L’antisionisme – qui accuse l’Etat d’Israël de violence systématique, de racisme, d’apartheid et qui, sous sa forme radicale, veut sa disparition pure et simple en l’accusant de tous les maux du monde – constitue pour le philosophe Pierre-André Taguieff le dernier avatar de l’antique et multiforme haine des juifs. « Le slogan « Mort à Israël ! » a remplacé le slogan « Mort aux juifs ! ».

À suivre…

 

1)                   Annette Wieviorka, « Le débat est toujours démesuré à propos d’Israël », Le Monde, 21 février 2019, p. 26.

2)    Interview parue dans L’Express sous le titre « Taguieff décortique les théories du complot » (propos recueillis par Alexis Lacroix), 12 mai 2018, https://www.lexpress.fr/actualite/societe/taguieff-les-complots-repondent-a-un-besoin-d-ordre_2007876.html. Voir également: Marc Knobel, « Haine et violences antisémites. Une rétrospective 2000-2013 », Paris, Berg international, 2013, 350 pages.
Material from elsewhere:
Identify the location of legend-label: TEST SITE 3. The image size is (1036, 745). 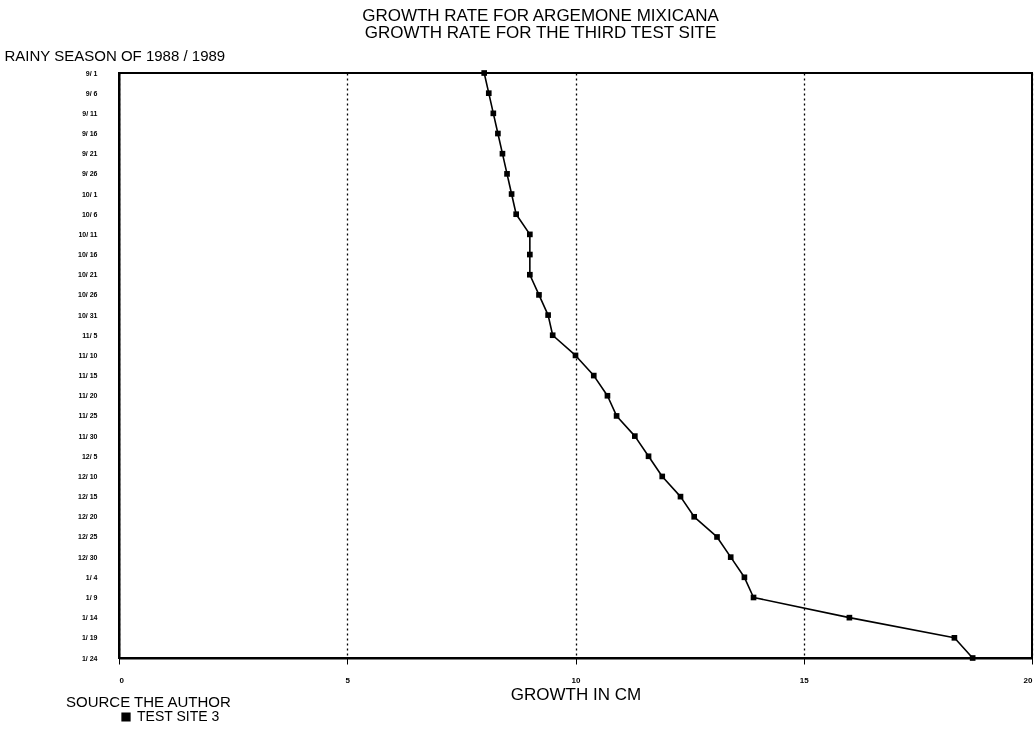
(178, 716). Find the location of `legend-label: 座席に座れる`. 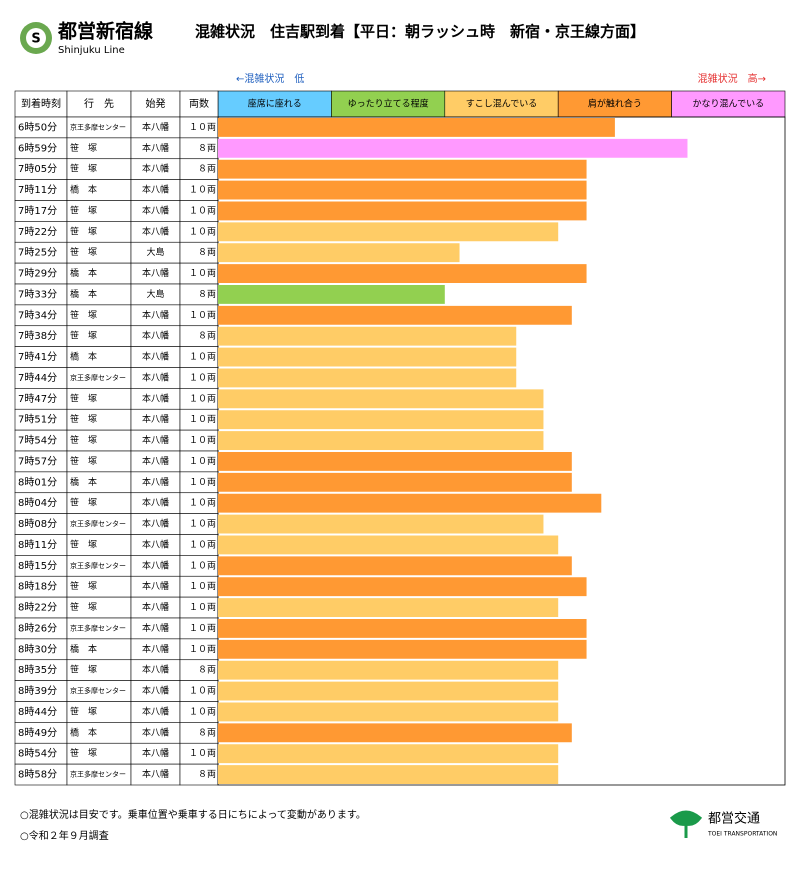

legend-label: 座席に座れる is located at coordinates (275, 104). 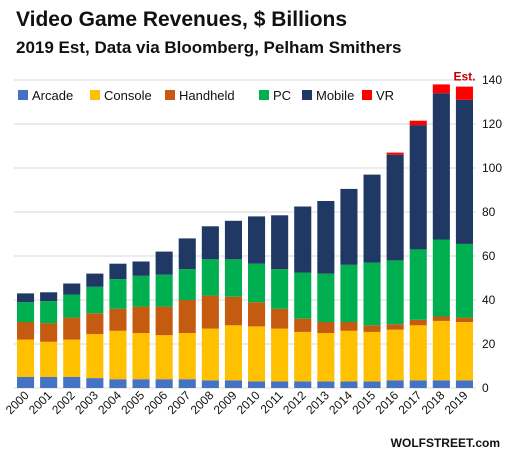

3)    Le recensement comptabilise les actes antisémites ayant fait l’objet d’une plainte ou d’une main courante auprès des services de Police et transmis au SPCJ. Il est enrichi et recoupé par les signalements émanant des différents services de Police sur le territoire français et centralisés au Ministère de l’Intérieur.

4)    L'Intifada est déclenchée le 28 septembre 2000, après la visite d'Ariel Sharon -à l'époque chef de la droite, dans l'opposition- sur le Mont du Temple à Jérusalem.

5)    Le 27 décembre 2008, Tsahal lançait l'Opération « Plomb Durci » à Gaza suite à la persistance des activités terroristes et des tirs de roquettes émanant de la bande de Gaza.

6)    Le 14 novembre 2012, Tsahal lance l'Opération « Pilier de Défense » contre les organisations terroristes de la bande de Gaza.

7)    L’Opération Gardien de Nos Frères a été lancée par les israéliens suite au kidnapping de trois jeunes israéliens, Eyal, Gilad et Naftali, par les terroristes du Hamas, au cours du mois de juin 2014. Le but de cette opération était de retrouver ces garçons et de frapper le Hamas.